*Fragment tekstu*.
++++++++++++++++++++
Szumnie zapowiada reforma podatków nazywana Polskim Ładem okazała się pełna niedoróbek. Miała sprawić, że Polakom zostanie więcej w portfelu, tymczasem już na początku wielu z nich otrzymało niższe pensje. Rząd najpierw winę zrzucał na księgowych, potem jednak przyznał, że zabrakło jasnych przepisów. Teraz w pośpiechu premier Mateusz Morawiecki musi gasić pożary, które rozpalił jego rząd.
Podatkowa rewolucja uchwalana była na Wiejskiej w ekspresowym tempie i bardzo późno, bo zmiany dokonywane były jeszcze w grudniu ub.r., a obowiązywać zaczęły już od 1 stycznia. Na pierwsze błędy nie trzeba było długo czekać.
++++++++++++++++++++
*Podane dane*.
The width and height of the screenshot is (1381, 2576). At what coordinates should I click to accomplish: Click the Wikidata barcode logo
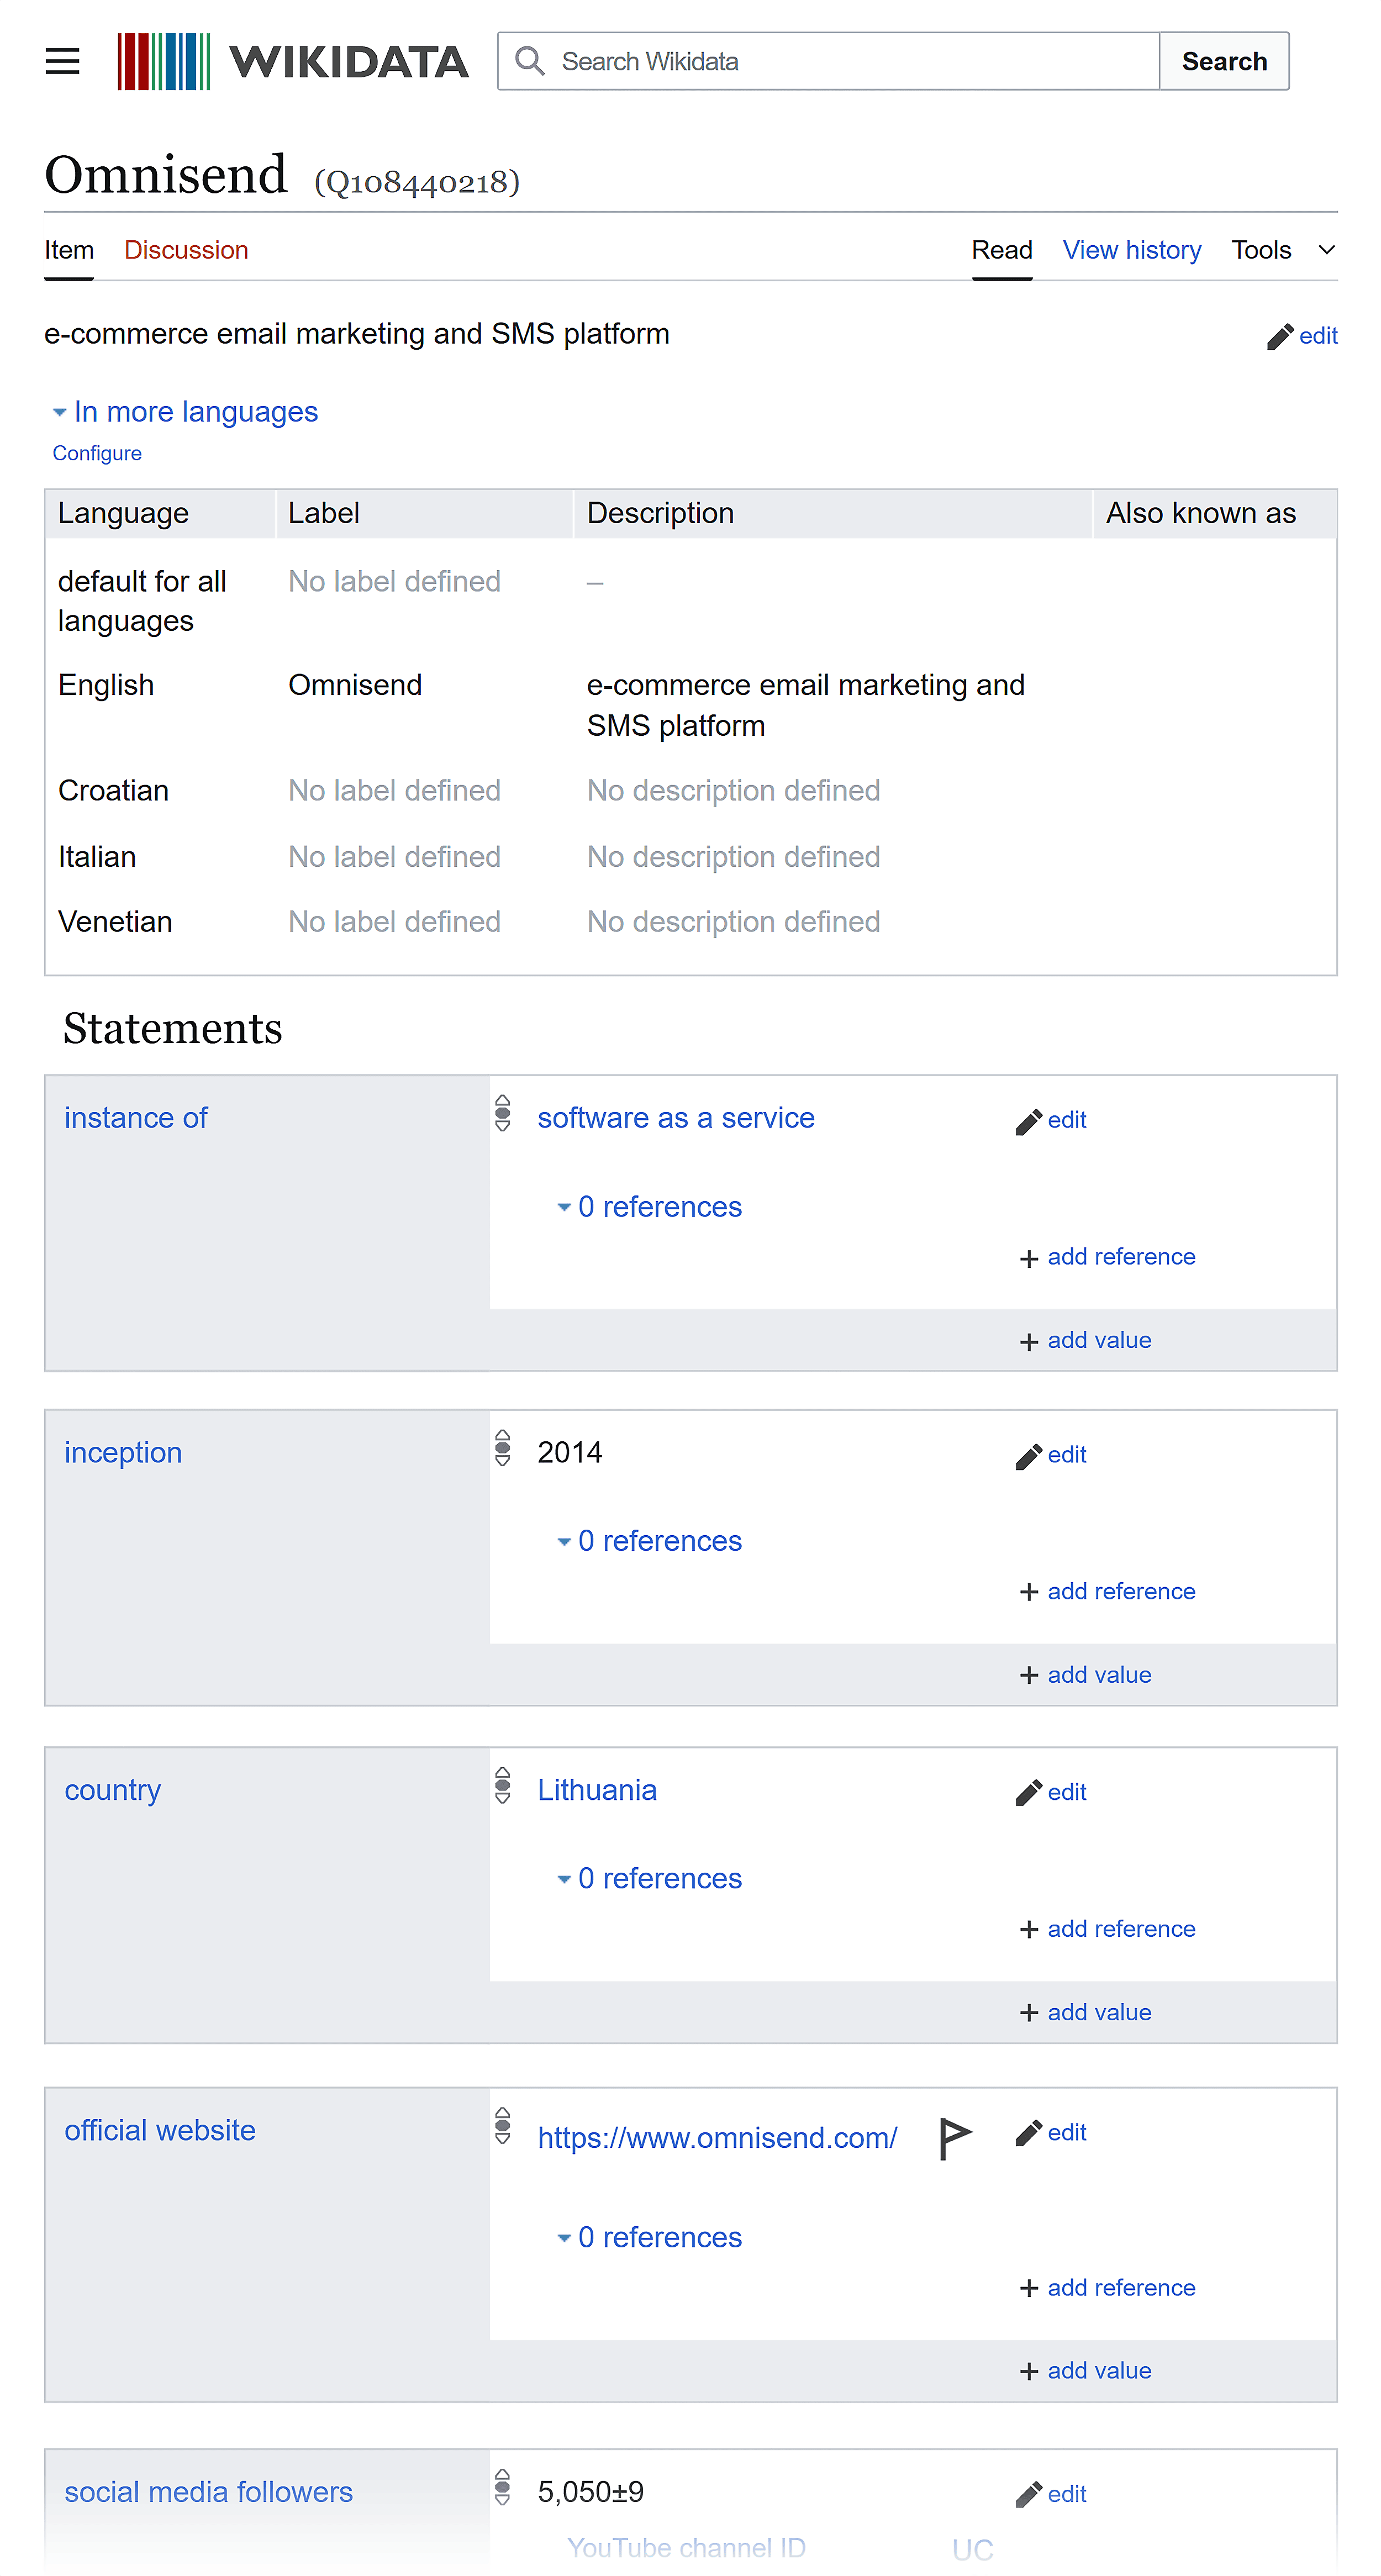164,61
++++++++++++++++++++
*Zadania do wykonania*.
(a) Przepisz dokładnie fragment tekstu o Polskim Ładzie, zaczynając od „Podatkowa rewolucja uchwalana” i kończąc na „było długo czekać.”.
(b) Od kiedy według tekstu o Polskim Ładzie zaczęły obowiązywać zmiany podatkowe?
Opieraj się wyłącznie na tekście o Polskim Ładzie.

*Rozwiązania po kolei*.
(a)
Podatkowa rewolucja uchwalana była na Wiejskiej w ekspresowym tempie i bardzo późno, bo zmiany dokonywane były jeszcze w grudniu ub.r., a obowiązywać zaczęły już od 1 stycznia. Na pierwsze błędy nie trzeba było długo czekać.

(b) Od 1 stycznia.